Child-Related Maintenance
- Be involved in the toilet training process. Inappropriate techniques such as punishment or shaming should not be used. It should be accomplished when the child is ready and in a spirit of cooperation and enthusiasm.
- Help with the cooking, cleaning, and laundry associated with your child.
Shared Interests
- Build off child’s demonstrated initiative and interests. Become an "expert" in their area of interest and facilitate exploratory, hands on learning.
Availability
- Be available for bed time routines, bathing, story time, play time, etc.
Planning
- Plan field trips that would be of interest to your child. A trip to the fireman station, post office, flower shop, apple orchard, bakery, animal farm, museum, etc. Allow for a lot of exploratory time. Bring things to the child’s level of understanding.
Shared Activities
- Play reciprocally with your toddler, modeling how to play imaginatively (playing jungle animals, fireman, house, etc.) and proper social roles and behaviors in certain settings.
- Read, sing, do finger plays, act out simple stories, etc with your child. Flannel boards or magnetic boards allow the child to manipulate the figures and tell their stories.
- Take your child to a park with small climbing equipment that he or she can go around, in, and out of with swings, and low slides. Facilitate large muscle play.
- Play in different mediums such as sand, water, rice, beans, etc, with your child. Bring along funnels, measuring cups, waterwheel, shovels, buckets, etc....be creative and explore.
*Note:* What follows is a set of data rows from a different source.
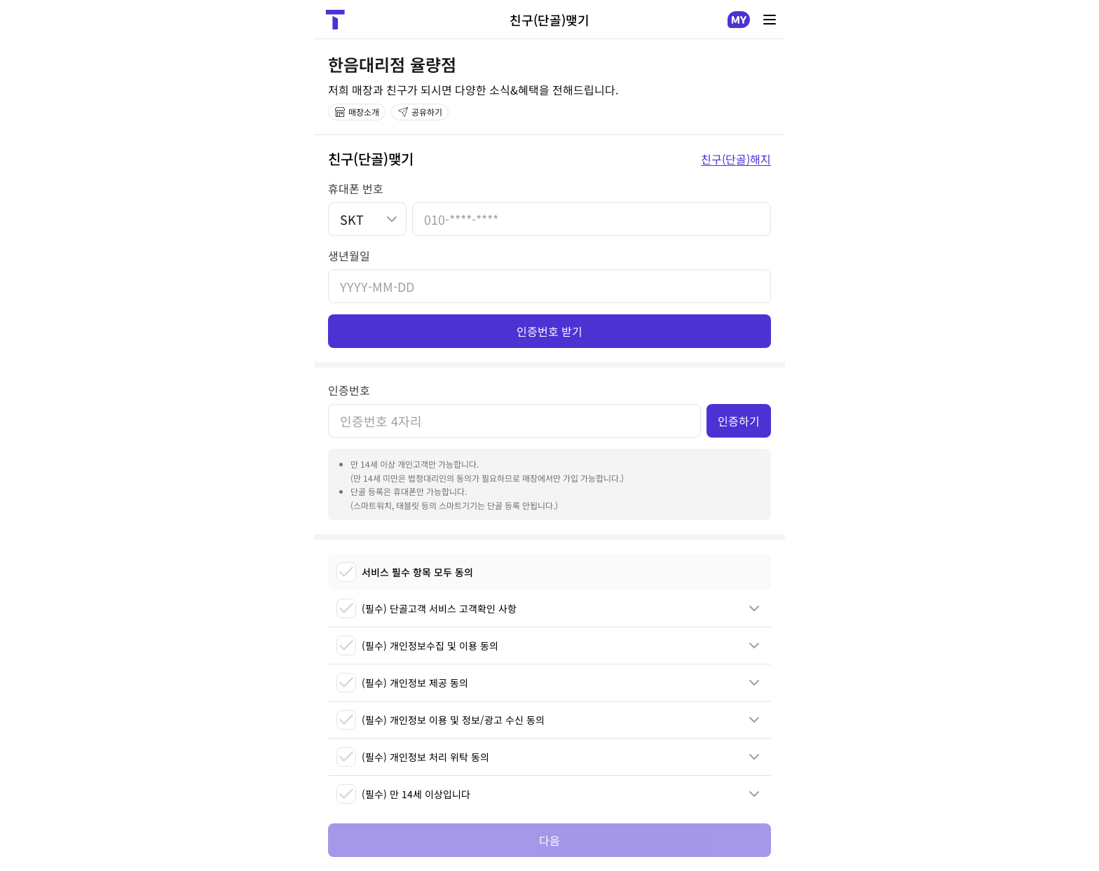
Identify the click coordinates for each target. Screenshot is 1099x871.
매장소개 (356, 112)
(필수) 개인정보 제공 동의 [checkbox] (402, 682)
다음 (549, 840)
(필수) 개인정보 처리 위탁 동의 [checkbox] (412, 757)
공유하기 (419, 112)
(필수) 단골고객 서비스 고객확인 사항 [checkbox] (426, 608)
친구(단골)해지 (736, 159)
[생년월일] (549, 286)
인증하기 (739, 420)
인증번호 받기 (549, 331)
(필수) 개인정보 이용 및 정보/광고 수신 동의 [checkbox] (440, 720)
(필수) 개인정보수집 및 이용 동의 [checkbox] (417, 645)
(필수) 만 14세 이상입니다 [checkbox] (403, 794)
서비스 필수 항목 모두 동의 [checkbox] (404, 572)
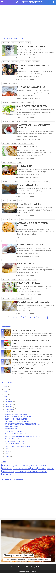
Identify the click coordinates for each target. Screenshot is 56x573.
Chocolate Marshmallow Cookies (33, 244)
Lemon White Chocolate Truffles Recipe (25, 350)
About (12, 566)
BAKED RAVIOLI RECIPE (29, 146)
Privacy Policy (30, 566)
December (9, 401)
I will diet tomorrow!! (28, 2)
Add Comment (39, 57)
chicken (5, 180)
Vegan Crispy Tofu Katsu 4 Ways (23, 367)
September (9, 408)
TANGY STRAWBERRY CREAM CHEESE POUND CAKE (22, 423)
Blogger (32, 377)
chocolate (21, 240)
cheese (14, 142)
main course (14, 102)
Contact (20, 566)
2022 (6, 391)
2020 (6, 396)
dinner (28, 61)
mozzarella (31, 470)
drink (27, 42)
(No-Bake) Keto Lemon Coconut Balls (35, 301)
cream (14, 42)
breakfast (15, 61)
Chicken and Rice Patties (30, 184)
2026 (6, 386)
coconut (20, 297)
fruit (34, 278)
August (8, 411)
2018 (6, 398)
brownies (5, 121)
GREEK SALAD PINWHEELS (30, 282)
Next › (39, 317)
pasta (20, 199)
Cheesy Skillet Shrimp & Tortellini (33, 203)
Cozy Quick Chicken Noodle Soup (23, 329)
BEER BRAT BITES (26, 165)
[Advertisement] (28, 21)
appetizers (6, 42)
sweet (26, 121)
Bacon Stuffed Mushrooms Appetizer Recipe (20, 416)
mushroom (36, 61)
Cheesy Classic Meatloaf (18, 554)
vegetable (29, 102)
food (48, 467)
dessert (21, 42)
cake (12, 121)
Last (45, 317)
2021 (6, 393)
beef (4, 161)
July (7, 448)
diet (22, 61)
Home (3, 38)
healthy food (6, 83)
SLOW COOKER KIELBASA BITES (33, 87)
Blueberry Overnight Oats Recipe (33, 46)
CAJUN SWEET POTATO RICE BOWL (34, 106)
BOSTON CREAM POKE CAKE (31, 263)
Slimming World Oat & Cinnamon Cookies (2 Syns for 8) (31, 359)
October (8, 406)
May (7, 453)
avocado (5, 219)
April (7, 455)
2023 (6, 388)
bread (16, 464)
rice (22, 102)
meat (19, 161)
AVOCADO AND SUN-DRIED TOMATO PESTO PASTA (22, 435)
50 (35, 317)
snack (15, 83)
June (7, 450)
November (9, 403)
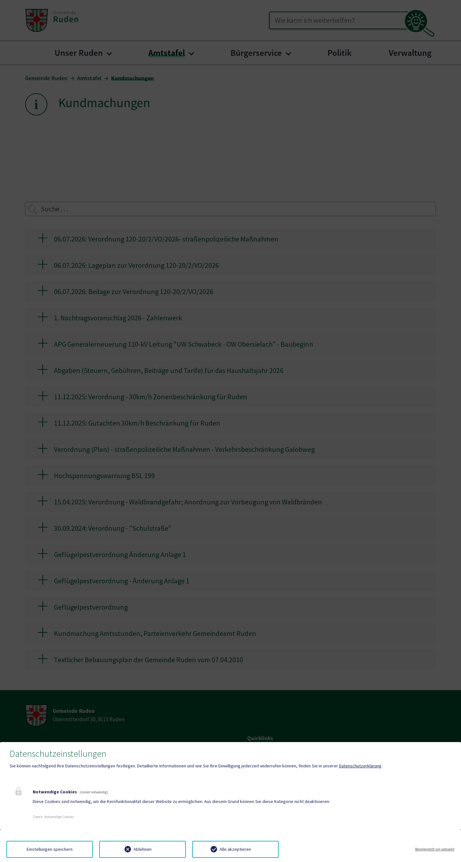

- Go exploring with your child in an empty field, at a park, in a new setting, etc. Follow their initiative and interests and build or scaffold on actions/ideas.
- Work together building a fort, making a tent, etc.
- Include your child in some of your outdoor tasks such as washing the car, weeding the garden, taking out the garbage, fixing the car.
Providing
- Provide child with large crayons, water color markers, large paper, clay, etc. for child to explore and manipulate art materials.
- Provide your child with simple books, pictures, puzzles, music, and time and space for active play such as jumping, running, and dancing.
- Providing unstructured materials for music, dance, and dramatic play enable your child to enjoy the process of creating their own ideas and solving their own problems.
Affection
- Bed time is a good time to cuddle, hug, and kiss your child.
Protection
- Install the car seat properly.
- Always buckle up your children in the backseat.
- Install Electrical outlet covers that are large enough not to be a choking hazard if taken out.
- Install cabinet and drawer locks on locations that contain dangerous materials such as cleaning chemicals, sharp tools or appliances, medicine cabinets, etc.
- Install window blind cord wraps designed to prevent strangulation from window blind cords.
- Many house plants can cause illness or death. Keep out of reach of children.
- Install a child gate to block off stairways, or places of the house you do not monitor regularity.
Supporting Emotionally
- Toddlers rely on adults to help them deal with their intense feelings and rapid fluctuations in moods. Adults must be especially careful to give toddlers many chances to figure things out for themselves, while remaining available to them if they ask for assistance.
- Toddlers struggle with independence, and dependence, initiative and passivity, self-awareness and confusion, confidence and doubt, etc. You need to be resourceful in providing your child with needed emotional security.